The murals explore, in a non-alarmist, story-book manner, those aspects of contemporary living that have impacted the environment including consumerism, depletion of natural resources, the meat industry, disposable plastics, etc. Because the project is experiential as opposed to an Al Gore type lecture it aims to reach beyond the converted to a broader audience including one that has been resistant to the subject. It also offers a teaching tool for schools and colleges. The intention is to encourage people who have not thought much about theses issues to take action and prepare for the global crisis that is looming.
This is important work, Erica, and hard to do because it’s so painful to contemplate these issues. Doomsday scenarios are popular with young people now because they feel what is happening, whether they consciously acknowledge it or not. Make your drawings and sound the warning. You may be playing Cassandra’s role, but you’re part of a noble chorus (whom you call upon for support in the links in your blog).
Deborah
Wow, Erica — this is fantastic. The drawings bring together many years of your work, they are visually very powerful. I admire your taking action by directly using your art to do what we know to be true — Art saves lives. I am inspired by your dedication to this project and plan to share this with my students. I didn’t know you received the Pollock/Krasner grant, CONGRATULATIONS!! Keep at it.
Marie
Wow, Erica! The work and its message are so compelling. What a visceral way to bring these issues to our attention.
Erica
The drawings are gorgeous. I am totally lost in each one. I support your concept 100%. I have 2 responses:
1. I admit that I may be thick but I was wondering why the elephant dying off before the other animals? Is there a significant reason in terms of science, in terms of esoterica, in terms of you personally? I wonder if that info can be also communicated
2. If you are thinking that this would be geared toward young people, do not be surprised that they will know something about this. In fact, there are probably units on climate change in school. Besides being taken to this place where they are asked to be urban archeologists, what can they discover that is not in a school unit plan? How are you treating them not as middle or high schoolers but as citizens of the world? What are they looking for in this amazing piece? What directive are they given in order to understand the past and the future and their role in it? This is a quest, Joseph Campbell style or like the father’s quest to his son in the novel, Extremely Loud and Incredibly Close.
Please keep going, Erica!
Best
Mari
I think the description of the project clarifies some of your questions. The project is a catalyst or fulcrum around which other related, perhaps more directive activities or education can be formed. The project really asks – from a future perspective – what have we valued? The idea of the funeral for the last elephant is the recording of a significant historical event symbolizing the extinction of species in general. So each image asks questions rather than provides answers.

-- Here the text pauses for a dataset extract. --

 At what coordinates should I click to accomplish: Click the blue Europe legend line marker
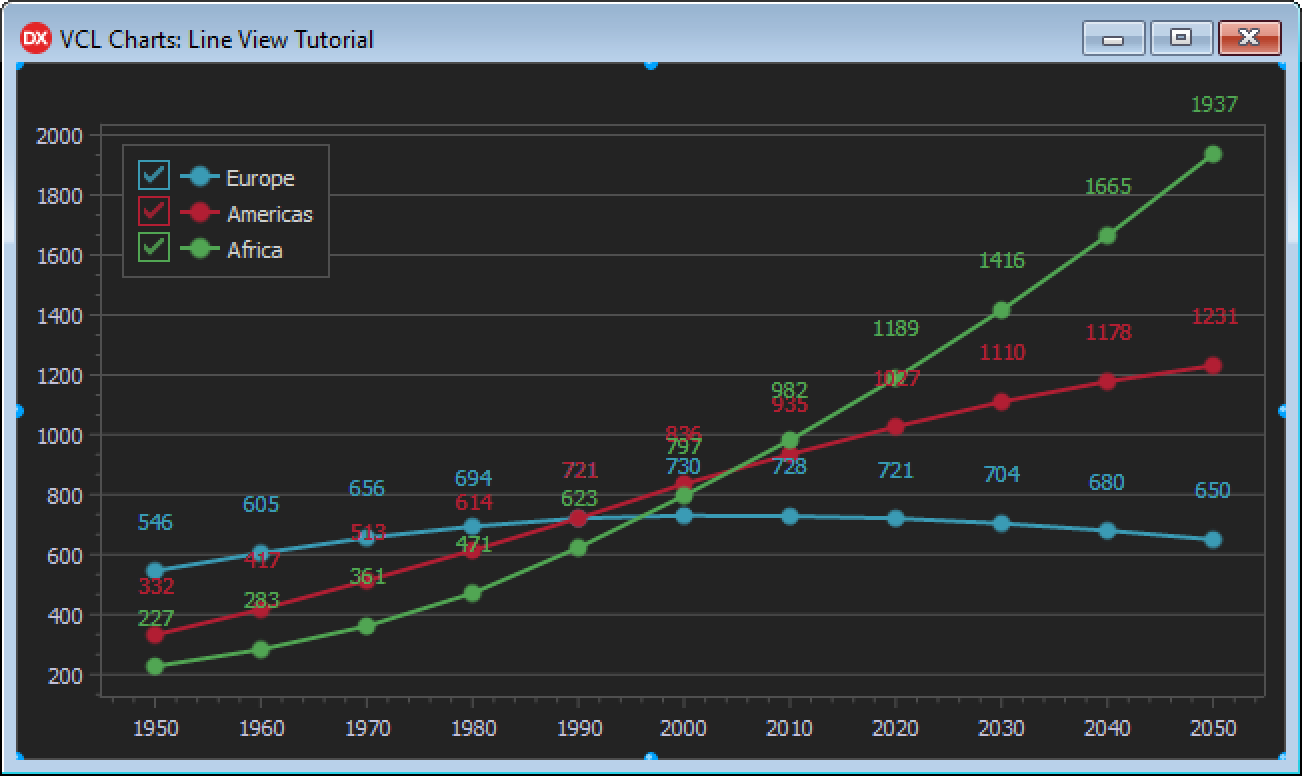pyautogui.click(x=200, y=177)
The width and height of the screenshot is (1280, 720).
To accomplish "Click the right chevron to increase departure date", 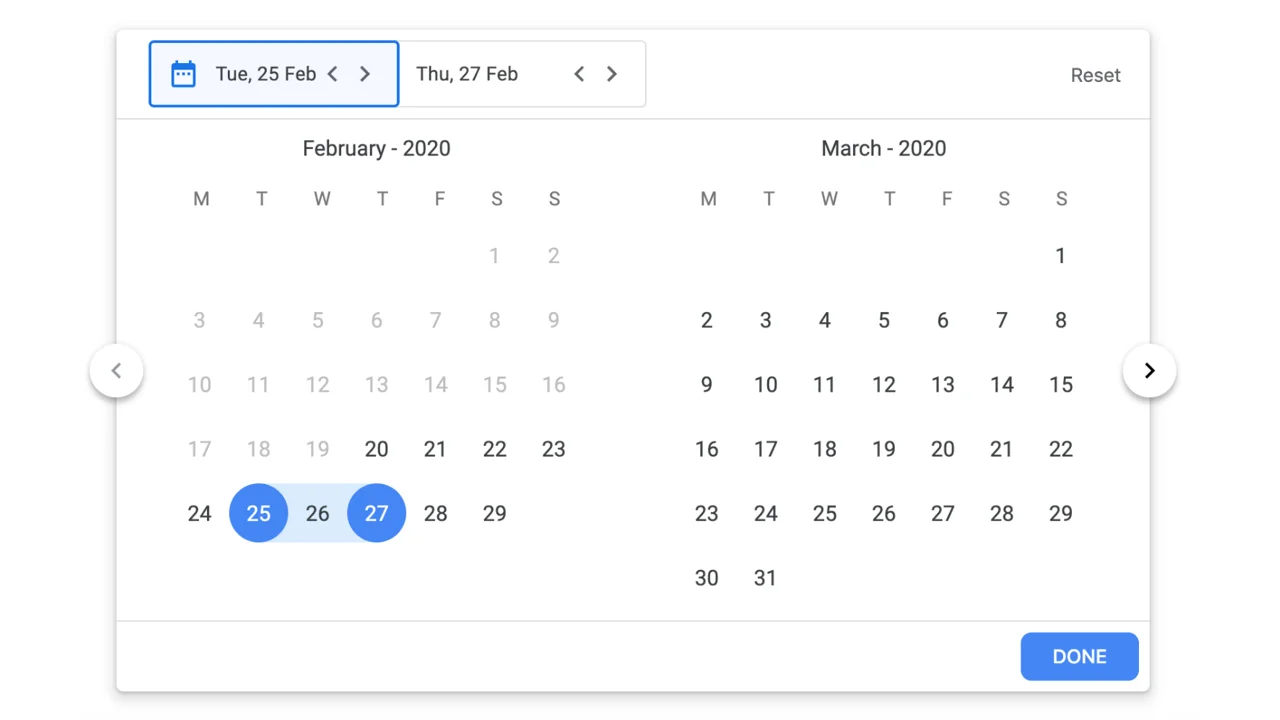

I am frantic to see this work! I LOVE what you do and this looks exceptional on line. Go Erica GO!
This project is an infinite, multi-layed venue of query…a profoundly expressed tapestry of man’s path of resistance and consequencial role in denying his unique responsibility to preserve the existance of all life. Erica has presented a beautiful tapestry of profound importance…
Thanks Donnie for your response. I’m about to get the project out into the world through a new website. Let’s hope it makes a difference.